Intermolecular Forces Simulation — ClassAdapt

What the simulation shows

The simulation models how molecules behave at different temperatures by showing the intermolecular forces (IMF) between particles — the attractions that hold substances together. It uses water (H₂O) as the example molecule.

The coloured lines between particles represent bond strength: cyan = strong IMF, yellow = weakening, red = about to break. The bond meter at the bottom counts how many bonds are intact at any moment.

Solid — particles are locked in a regular lattice, vibrating in place. Nearly all bonds are cyan and intact. Temperature is far too low to overcome the attractions.

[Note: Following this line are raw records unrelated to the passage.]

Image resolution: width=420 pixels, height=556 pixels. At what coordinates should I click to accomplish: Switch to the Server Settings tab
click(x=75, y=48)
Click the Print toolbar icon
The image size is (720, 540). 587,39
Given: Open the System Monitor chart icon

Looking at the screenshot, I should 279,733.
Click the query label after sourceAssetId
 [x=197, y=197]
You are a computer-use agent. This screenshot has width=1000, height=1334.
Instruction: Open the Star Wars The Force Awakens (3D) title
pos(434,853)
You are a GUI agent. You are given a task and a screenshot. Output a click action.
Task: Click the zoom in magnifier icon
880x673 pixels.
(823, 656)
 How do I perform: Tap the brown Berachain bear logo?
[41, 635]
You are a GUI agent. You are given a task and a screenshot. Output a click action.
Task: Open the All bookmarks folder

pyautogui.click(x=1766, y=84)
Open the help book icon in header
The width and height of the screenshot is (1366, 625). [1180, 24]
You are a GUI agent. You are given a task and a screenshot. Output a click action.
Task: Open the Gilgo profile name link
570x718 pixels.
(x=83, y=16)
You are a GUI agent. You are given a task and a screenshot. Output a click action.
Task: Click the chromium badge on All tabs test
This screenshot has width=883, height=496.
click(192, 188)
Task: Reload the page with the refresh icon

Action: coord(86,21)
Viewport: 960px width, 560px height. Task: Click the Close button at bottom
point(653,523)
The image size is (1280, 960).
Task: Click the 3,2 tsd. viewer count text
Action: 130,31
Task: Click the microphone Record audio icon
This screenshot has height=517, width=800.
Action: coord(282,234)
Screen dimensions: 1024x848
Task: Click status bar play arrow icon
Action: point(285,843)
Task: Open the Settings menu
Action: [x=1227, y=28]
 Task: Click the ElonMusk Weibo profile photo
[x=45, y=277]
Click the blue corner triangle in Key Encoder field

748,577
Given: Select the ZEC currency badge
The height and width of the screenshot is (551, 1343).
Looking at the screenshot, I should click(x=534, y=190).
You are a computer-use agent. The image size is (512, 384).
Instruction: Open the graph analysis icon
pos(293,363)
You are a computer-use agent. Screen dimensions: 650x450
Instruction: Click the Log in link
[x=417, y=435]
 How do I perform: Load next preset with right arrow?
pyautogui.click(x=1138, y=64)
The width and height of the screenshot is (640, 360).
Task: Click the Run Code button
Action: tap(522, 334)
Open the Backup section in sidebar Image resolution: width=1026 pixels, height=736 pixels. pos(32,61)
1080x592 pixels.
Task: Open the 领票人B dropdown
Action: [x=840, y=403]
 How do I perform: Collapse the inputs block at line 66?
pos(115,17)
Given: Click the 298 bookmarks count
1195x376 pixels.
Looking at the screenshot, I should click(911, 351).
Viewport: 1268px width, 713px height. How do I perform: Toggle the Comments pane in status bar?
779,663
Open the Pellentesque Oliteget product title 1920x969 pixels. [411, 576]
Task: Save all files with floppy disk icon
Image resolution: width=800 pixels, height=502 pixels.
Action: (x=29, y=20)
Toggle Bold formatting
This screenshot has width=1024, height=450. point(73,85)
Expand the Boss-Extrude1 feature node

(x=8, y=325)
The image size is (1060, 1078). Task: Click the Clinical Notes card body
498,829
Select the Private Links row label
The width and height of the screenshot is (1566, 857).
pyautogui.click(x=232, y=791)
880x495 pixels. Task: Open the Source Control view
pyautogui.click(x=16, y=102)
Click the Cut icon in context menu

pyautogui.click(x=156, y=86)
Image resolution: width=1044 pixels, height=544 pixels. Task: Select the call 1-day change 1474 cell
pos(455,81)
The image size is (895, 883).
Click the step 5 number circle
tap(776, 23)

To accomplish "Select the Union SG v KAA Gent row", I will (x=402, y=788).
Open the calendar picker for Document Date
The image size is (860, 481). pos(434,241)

Melting — energy is added but temperature stays constant (latent heat). Bonds begin to stretch and snap — you see the cyan lines turn yellow then red. The lattice falls apart. This is what particle theory textbooks describe but rarely show happening.

Liquid — bonds continuously break and reform as particles slide past one another. No fixed shape, but particles still attract each other enough to stay close. The bond count drops but never reaches zero.

Boiling — another latent heat stage. Most remaining bonds are broken. Particles near the “surface” escape.

Gas — IMF are negligible. Particles move freely in all directions, bouncing off the container walls. Bond count is near zero. Note: the simulation runs without gravity, which is why particles don’t pool at the bottom in the liquid state — worth flagging with students.


Suggested class activity

“Bond detective” — predict then observe

Works well as a 15-minute paired activity, suitable for GCSE groups including lower-attaining pupils.

Setup: Display the simulation on the board (or share the link for individual devices). Start it paused on the Solid tab.

Task:

  1. Students write a prediction: “What do you think will happen to the bonds when we heat it to liquid?” — one sentence only.
  2. Run through Solid → Melting → Liquid in real time, pausing at each stage. Students annotate a simple three-column table:
PhaseWhat I see happening to the bondsWhat this means for the substance
Solid
Liquid
Gas
  1. At the Liquid stage, ask: “The particles are still touching — so why can you pour water?” (Answer: bonds break and reform constantly, allowing particles to slide past each other.)
  2. At the Gas stage, ask: “Why is the bond count nearly zero but not zero?” (Opens discussion of condensation — particles occasionally get close enough for IMF to act.)

SEND adaptations: Use the Extra Slow toggle for processing time. Labels mode shows molecule identifiers. The bond meter gives a concrete number for pupils who find the visual hard to interpret. Irlen overlays available via the ♿ button.

Exit question: “A substance has very strong IMF. Predict whether its melting point will be high or low. Explain using the simulation.”